### WORK INSTRUCTION 1:
Duplicate the passage of the MHI controller patch reply between "[PATCH v4 3/8]" and "drive that interface.", inclusive.

### DOCUMENT TEXT:
[PATCH v4 3/8] accel/qaic: Add MHI controller
Jeffrey Hugo
quic_jhugo at quicinc.com
Mon Mar 27 14:34:54 UTC 2023
On 3/27/2023 12:59 AM, Manivannan Sadhasivam wrote:
> On Fri, Mar 24, 2023 at 09:26:49AM -0600, Jeffrey Hugo wrote:
>> On 3/24/2023 4:26 AM, Manivannan Sadhasivam wrote:
>>> On Mon, Mar 20, 2023 at 09:11:09AM -0600, Jeffrey Hugo wrote:
>>>> An AIC100 device contains a MHI interface with a number of different
>>>> channels for controlling different aspects of the device. The MHI
>>>> controller works with the MHI bus to enable and drive that interface.
>>>>
>>>> AIC100 uses the BHI protocol in PBL to load SBL. The MHI controller
>>>> expects the SBL to be located at /lib/firmware/qcom/aic100/sbl.bin and
>>>> expects the MHI bus to manage the process of loading and sending SBL to
>>>> the device.
>>>>
>>>> Signed-off-by: Jeffrey Hugo <quic_jhugo at quicinc.com>
>>>> Reviewed-by: Carl Vanderlip <quic_carlv at quicinc.com>
>>>> Reviewed-by: Pranjal Ramajor Asha Kanojiya <quic_pkanojiy at quicinc.com>
>>>> Reviewed-by: Stanislaw Gruszka <stanislaw.gruszka at linux.intel.com>
>>>> ---
>>>> drivers/accel/qaic/mhi_controller.c | 563 ++++++++++++++++++++++++++++++++++++
>>>> drivers/accel/qaic/mhi_controller.h | 16 +
>>>> 2 files changed, 579 insertions(+)

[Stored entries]
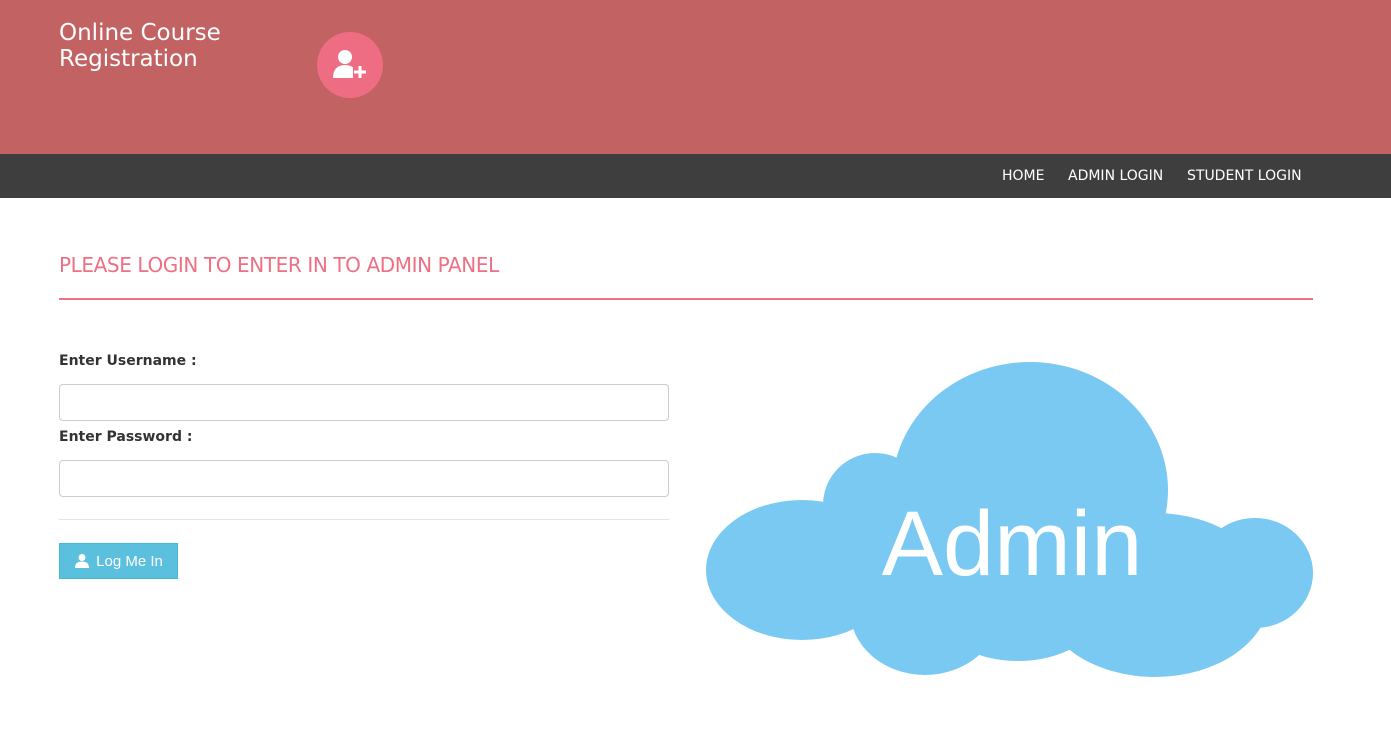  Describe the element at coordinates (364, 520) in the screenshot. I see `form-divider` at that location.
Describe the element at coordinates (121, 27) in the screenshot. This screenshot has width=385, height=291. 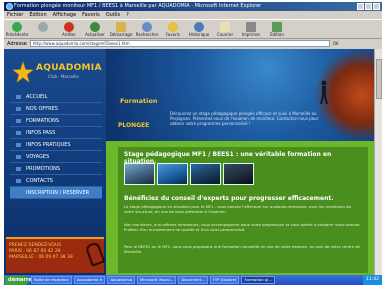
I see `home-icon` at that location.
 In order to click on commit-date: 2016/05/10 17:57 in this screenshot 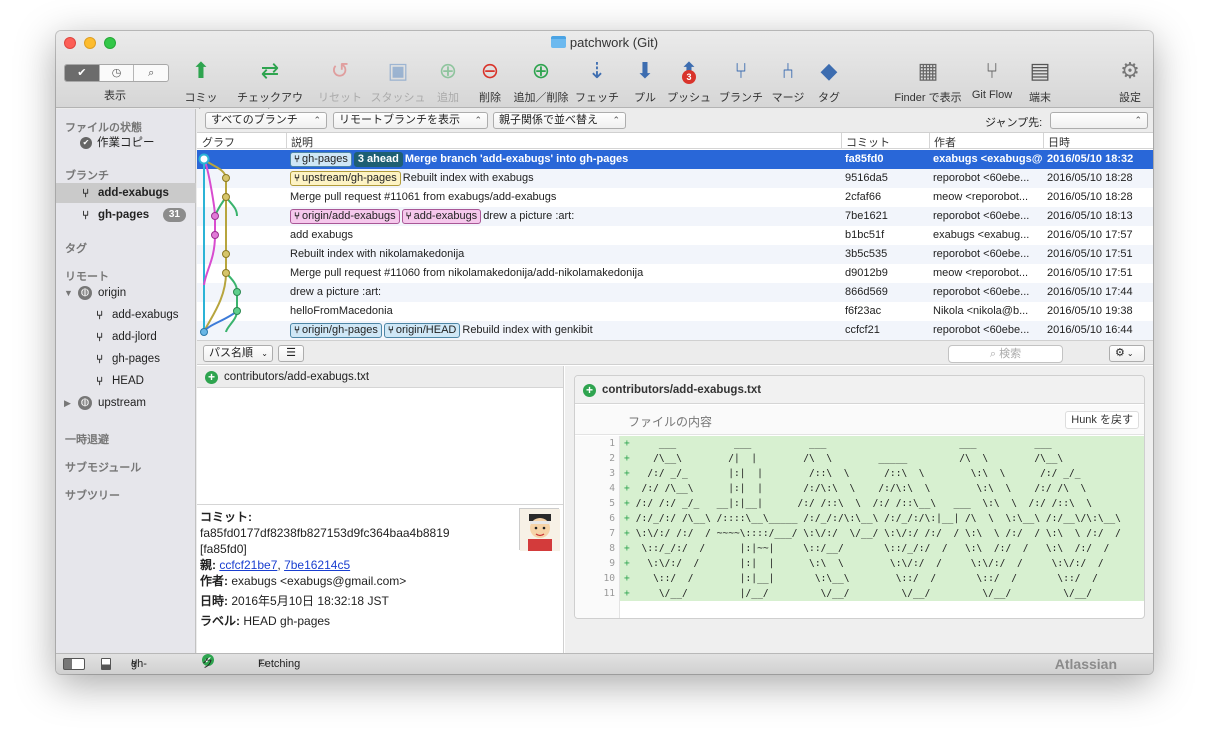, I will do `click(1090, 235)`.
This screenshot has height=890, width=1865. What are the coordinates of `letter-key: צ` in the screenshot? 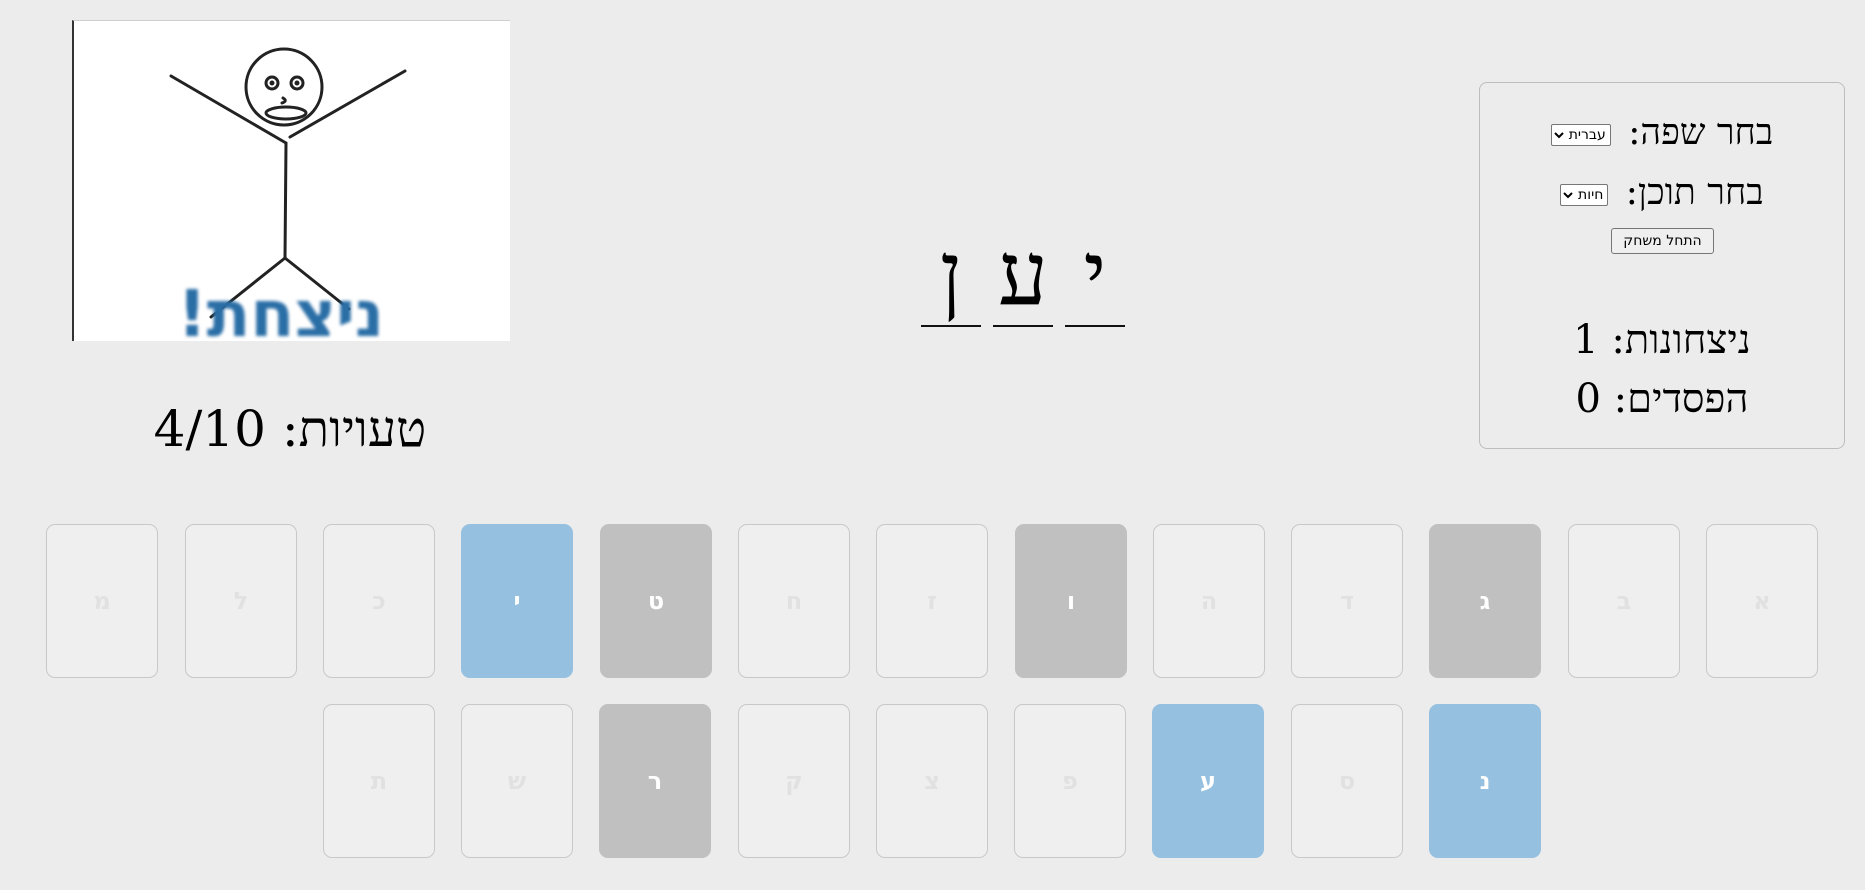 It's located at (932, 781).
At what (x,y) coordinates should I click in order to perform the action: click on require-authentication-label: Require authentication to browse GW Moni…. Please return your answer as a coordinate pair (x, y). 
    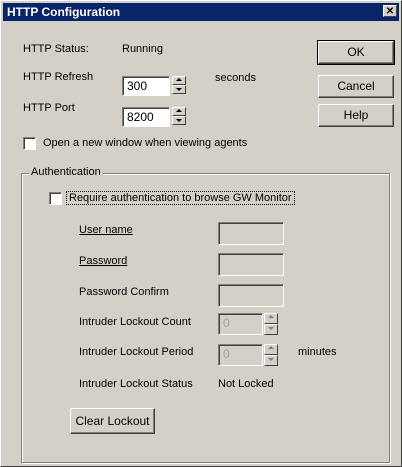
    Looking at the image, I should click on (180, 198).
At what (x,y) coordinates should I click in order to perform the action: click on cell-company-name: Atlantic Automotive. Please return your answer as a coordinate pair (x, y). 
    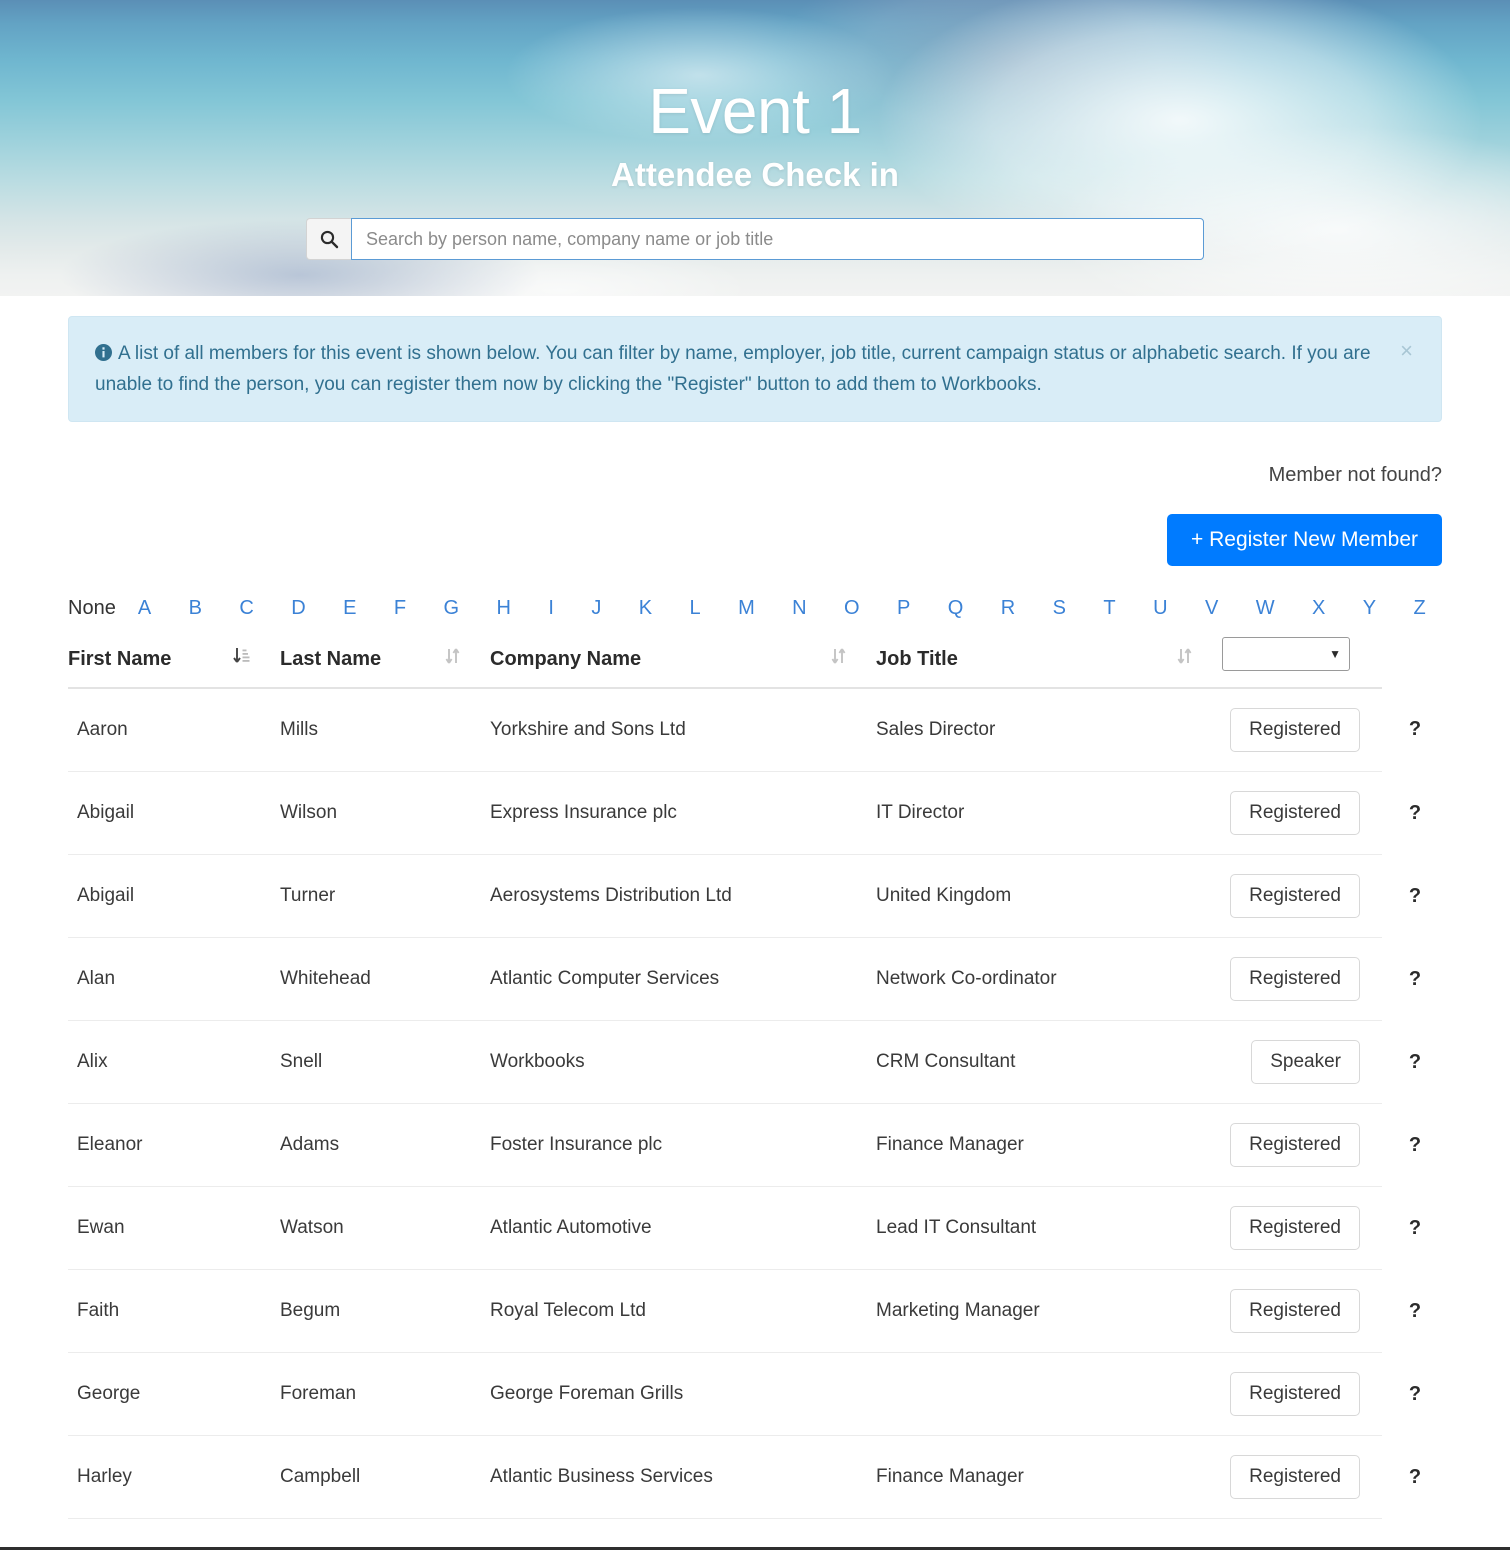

### WORK INSTRUCTION 2:
How many lines of the listing contain the string "should"? Reply with the number alone.

### EXERCISE OUTPUT 1:
[PATCH v4 3/8] accel/qaic: Add MHI controller
Jeffrey Hugo
quic_jhugo at quicinc.com
Mon Mar 27 14:34:54 UTC 2023
On 3/27/2023 12:59 AM, Manivannan Sadhasivam wrote:
> On Fri, Mar 24, 2023 at 09:26:49AM -0600, Jeffrey Hugo wrote:
>> On 3/24/2023 4:26 AM, Manivannan Sadhasivam wrote:
>>> On Mon, Mar 20, 2023 at 09:11:09AM -0600, Jeffrey Hugo wrote:
>>>> An AIC100 device contains a MHI interface with a number of different
>>>> channels for controlling different aspects of the device. The MHI
>>>> controller works with the MHI bus to enable and drive that interface.

### EXERCISE OUTPUT 2:
3